**Your assignment:** Beginning with the line that holds "At what coordinates should I click to accomplish: Select", copy each line exactly through the end of the entries, but leave the pictures out.

**Source material:**
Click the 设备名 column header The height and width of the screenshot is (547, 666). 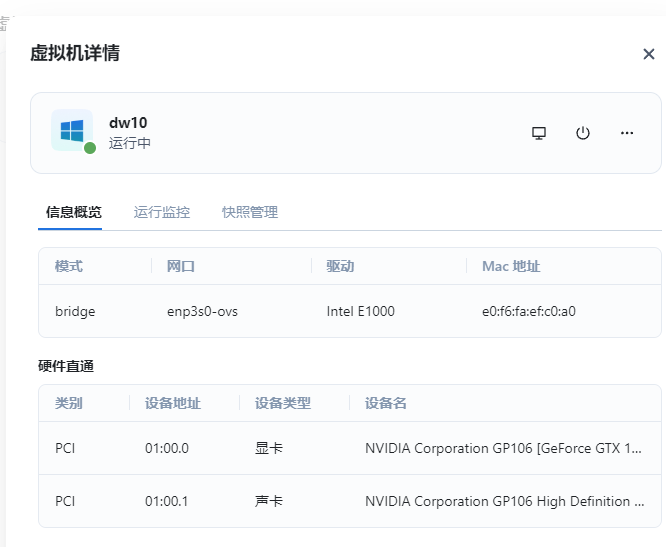point(386,403)
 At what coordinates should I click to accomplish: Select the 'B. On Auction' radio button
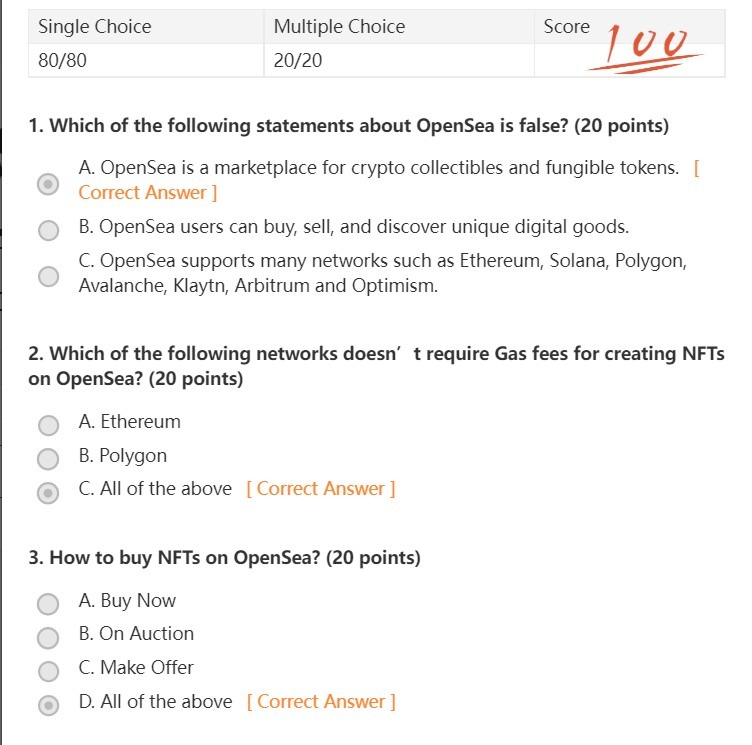pyautogui.click(x=48, y=637)
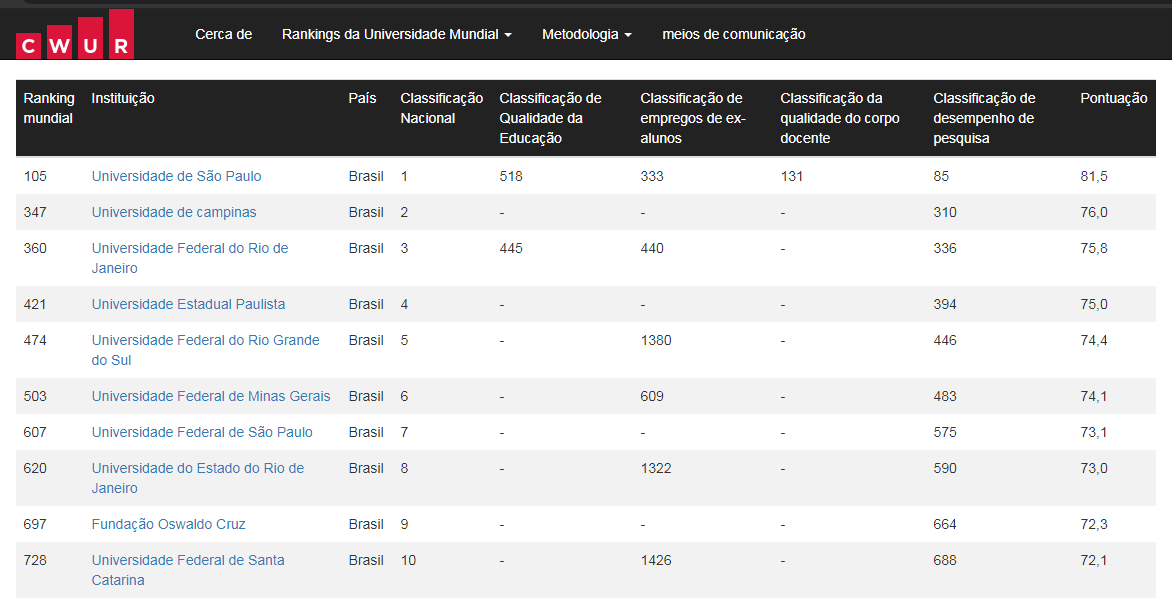Open the Cerca de page
Image resolution: width=1172 pixels, height=607 pixels.
point(223,34)
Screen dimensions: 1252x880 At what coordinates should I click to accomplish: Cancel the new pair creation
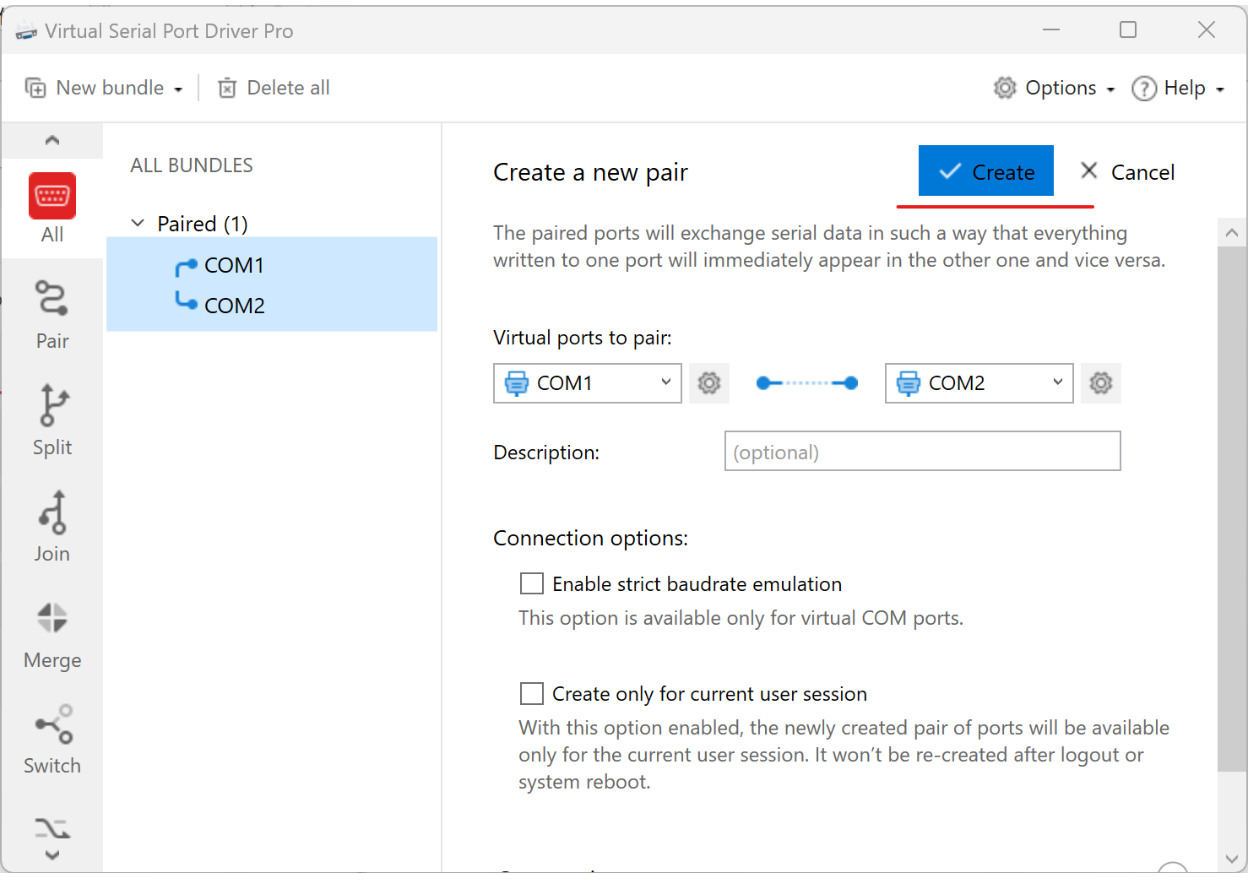pos(1127,172)
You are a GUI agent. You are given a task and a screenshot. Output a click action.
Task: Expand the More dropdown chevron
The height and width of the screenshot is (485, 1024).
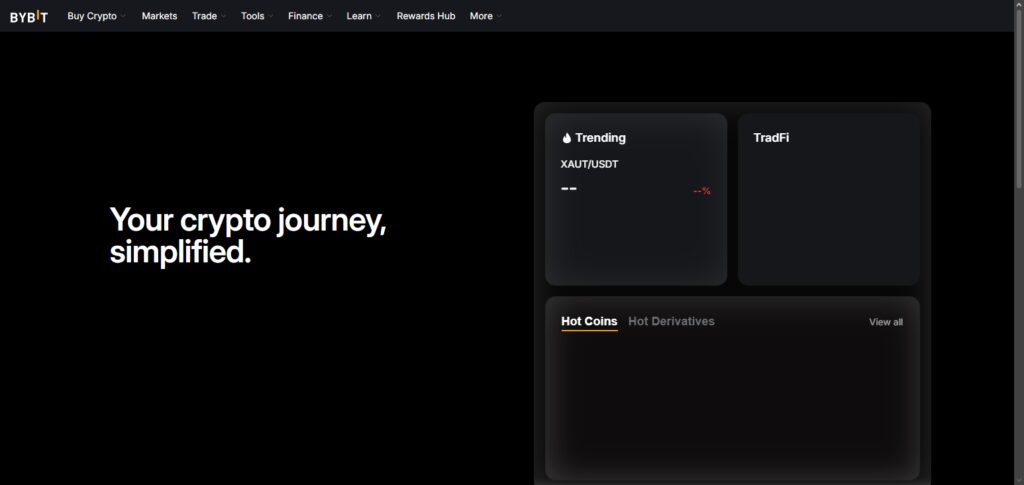coord(499,16)
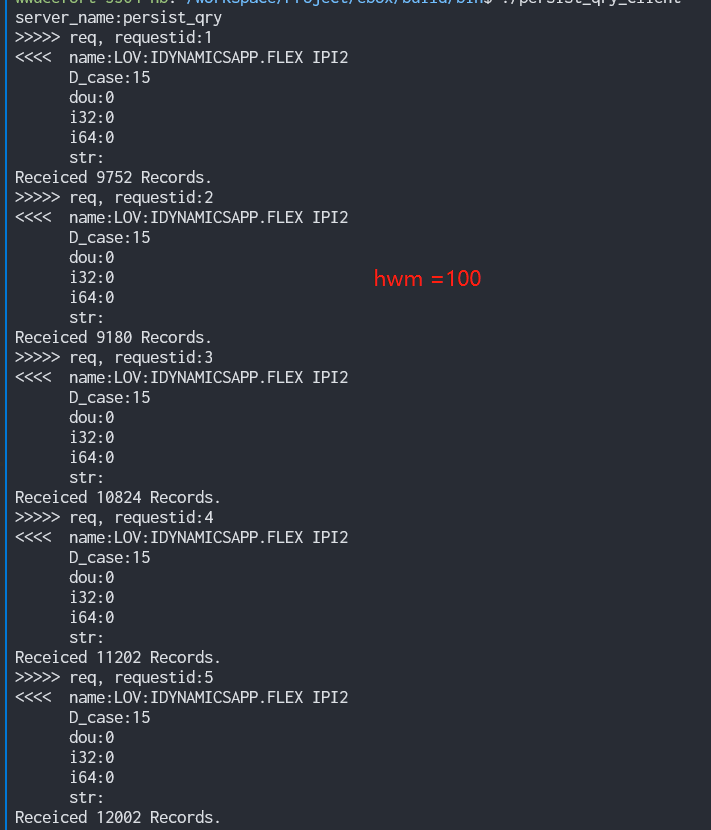Click the name:LOV line under requestid:1

[x=208, y=57]
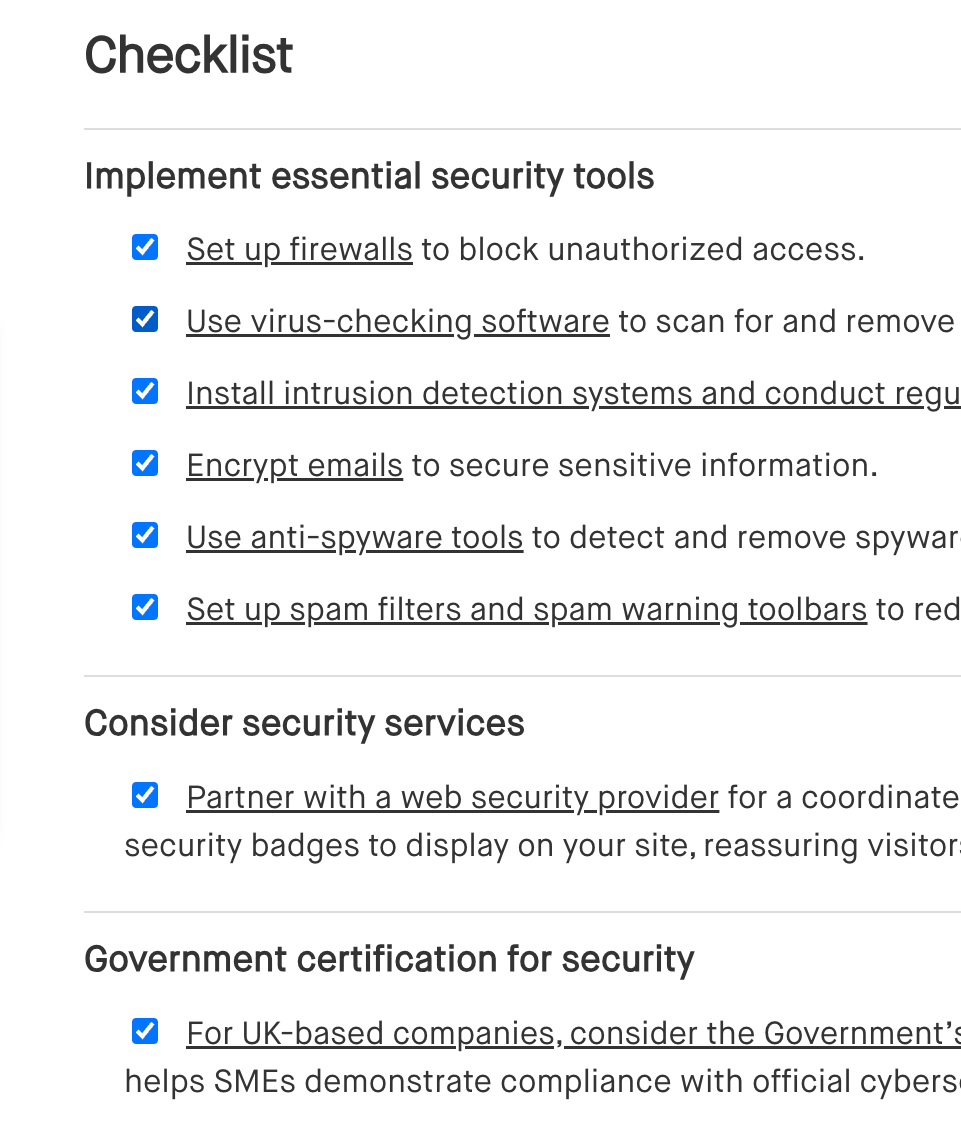Click the 'Implement essential security tools' heading

(369, 176)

**Solved exercise:**
 At what coordinates should I click to accomplish: Select the 'B. On Auction' radio button
pyautogui.click(x=48, y=637)
Open the Cerca de page
Image resolution: width=1172 pixels, height=607 pixels.
point(223,34)
Screen dimensions: 1252x880 At what coordinates should I click to accomplish: Cancel the new pair creation
pos(1127,172)
You are a GUI agent. You are given a task and a screenshot. Output a click action.
Task: Expand the More dropdown chevron
The height and width of the screenshot is (485, 1024).
coord(499,16)
Click the name:LOV line under requestid:1

[x=208, y=57]
Click the 'Implement essential security tools' heading

(369, 176)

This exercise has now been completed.